──────── Working data
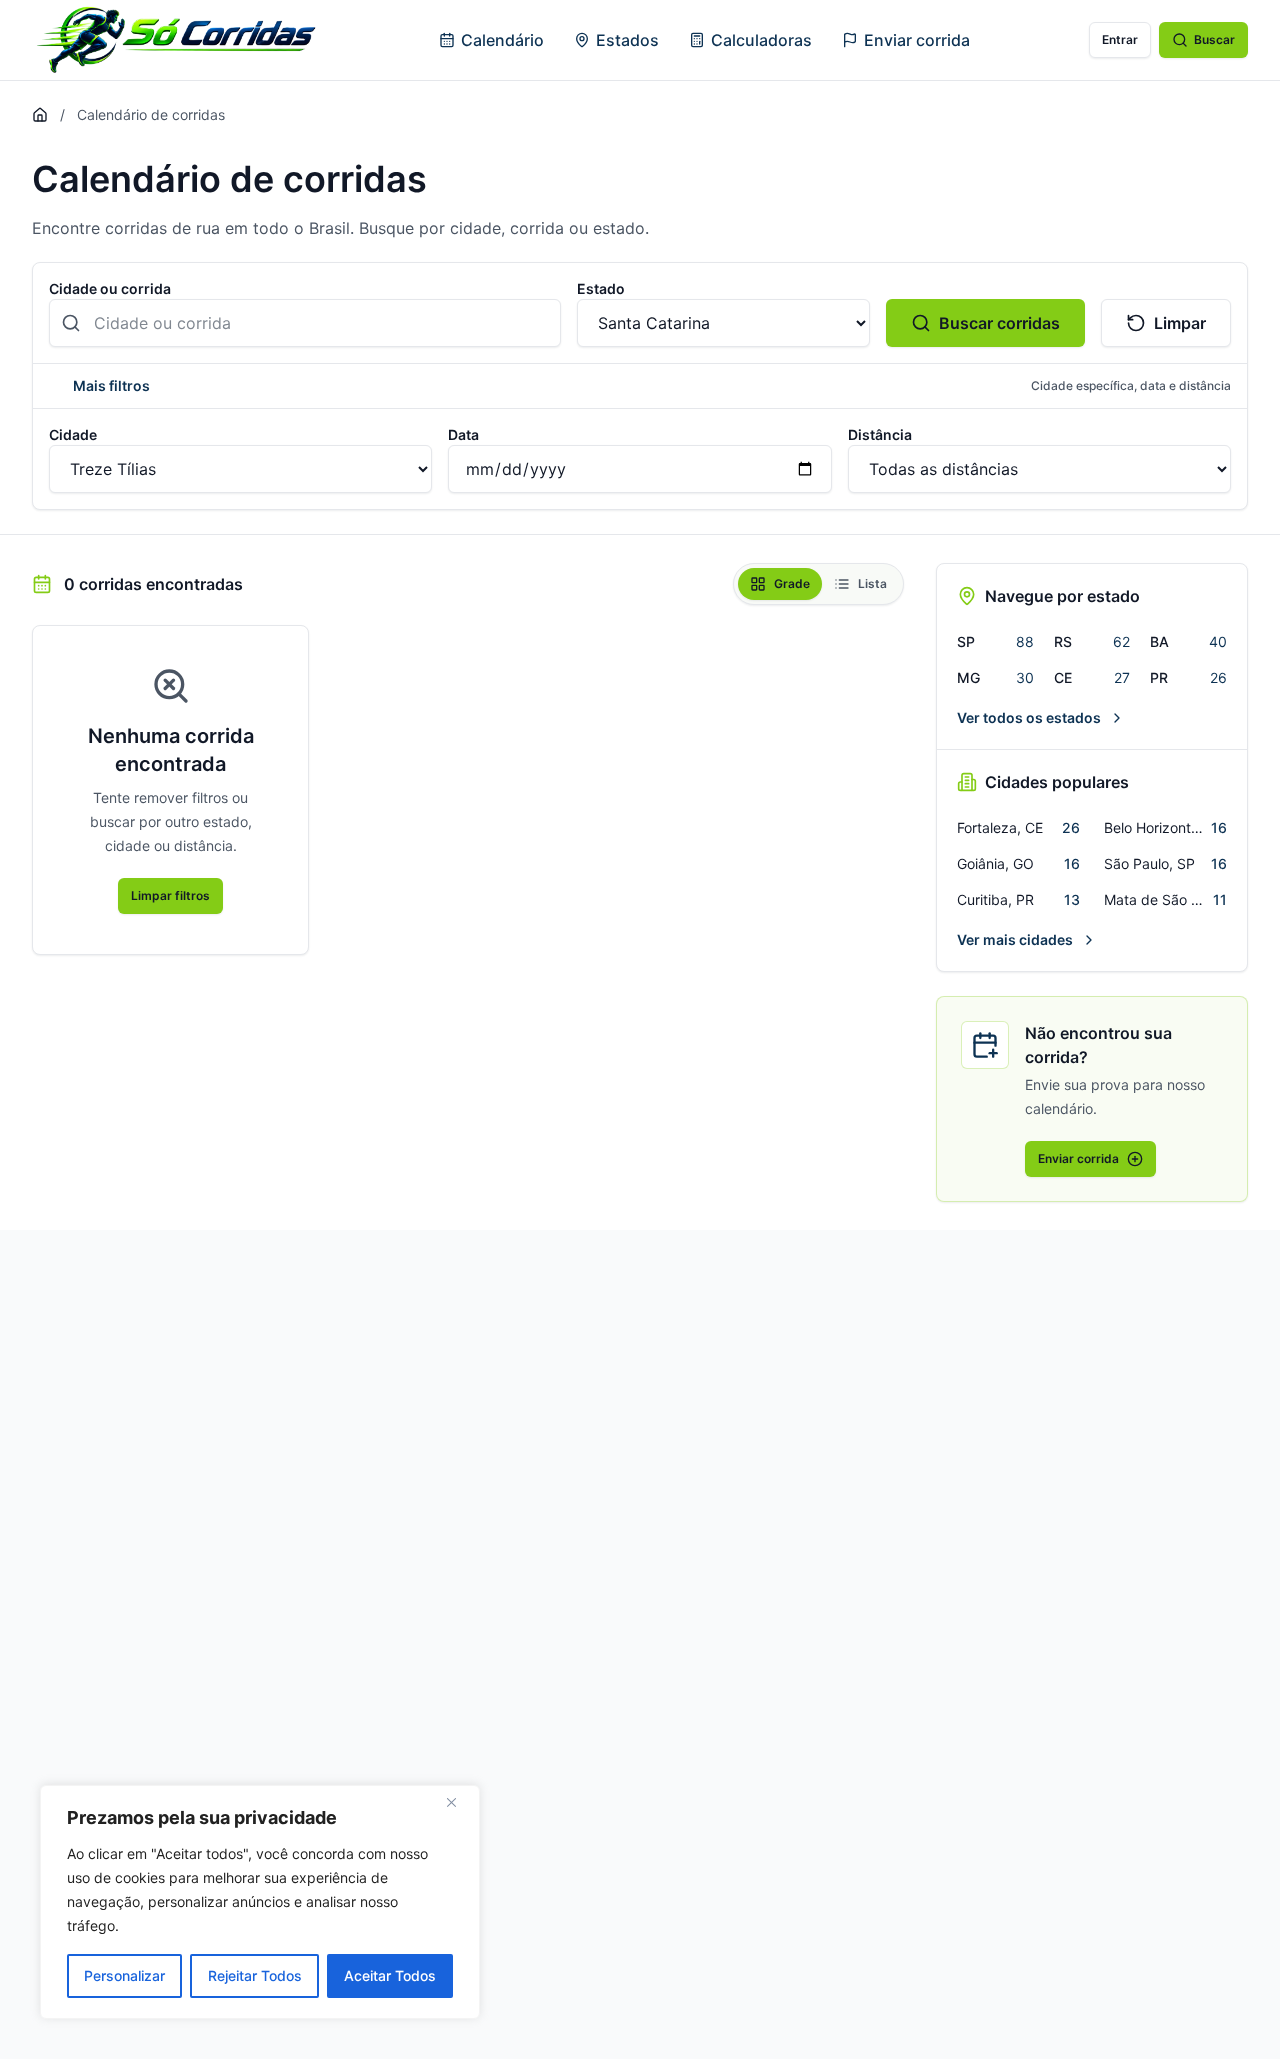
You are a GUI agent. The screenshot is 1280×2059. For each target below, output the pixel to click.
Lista (872, 583)
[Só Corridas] (176, 40)
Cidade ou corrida (110, 288)
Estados (627, 40)
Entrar (1120, 39)
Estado (601, 288)
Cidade (73, 434)
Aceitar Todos (390, 1975)
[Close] (459, 1802)
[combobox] (305, 323)
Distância (880, 434)
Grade (792, 583)
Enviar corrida (917, 40)
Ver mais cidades (1015, 939)
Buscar (1214, 39)
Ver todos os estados (1029, 717)
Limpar (1180, 323)
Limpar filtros (170, 895)
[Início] (40, 115)
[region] (260, 1902)
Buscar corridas (999, 323)
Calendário (502, 40)
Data (463, 434)
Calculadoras (761, 40)
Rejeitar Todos (255, 1975)
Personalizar (124, 1975)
────────────────
== Requirement ==
Write every entry again exactly as given, skipping the pictures.

== Expected output ==
You are a GUI agent. The screenshot is 1280×2059. For each target below, output the pixel to click.
Lista (872, 583)
[Só Corridas] (176, 40)
Cidade ou corrida (110, 288)
Estados (627, 40)
Entrar (1120, 39)
Estado (601, 288)
Cidade (73, 434)
Aceitar Todos (390, 1975)
[Close] (459, 1802)
[combobox] (305, 323)
Distância (880, 434)
Grade (792, 583)
Enviar corrida (917, 40)
Ver mais cidades (1015, 939)
Buscar (1214, 39)
Ver todos os estados (1029, 717)
Limpar (1180, 323)
Limpar filtros (170, 895)
[Início] (40, 115)
[region] (260, 1902)
Buscar corridas (999, 323)
Calendário (502, 40)
Data (463, 434)
Calculadoras (761, 40)
Rejeitar Todos (255, 1975)
Personalizar (124, 1975)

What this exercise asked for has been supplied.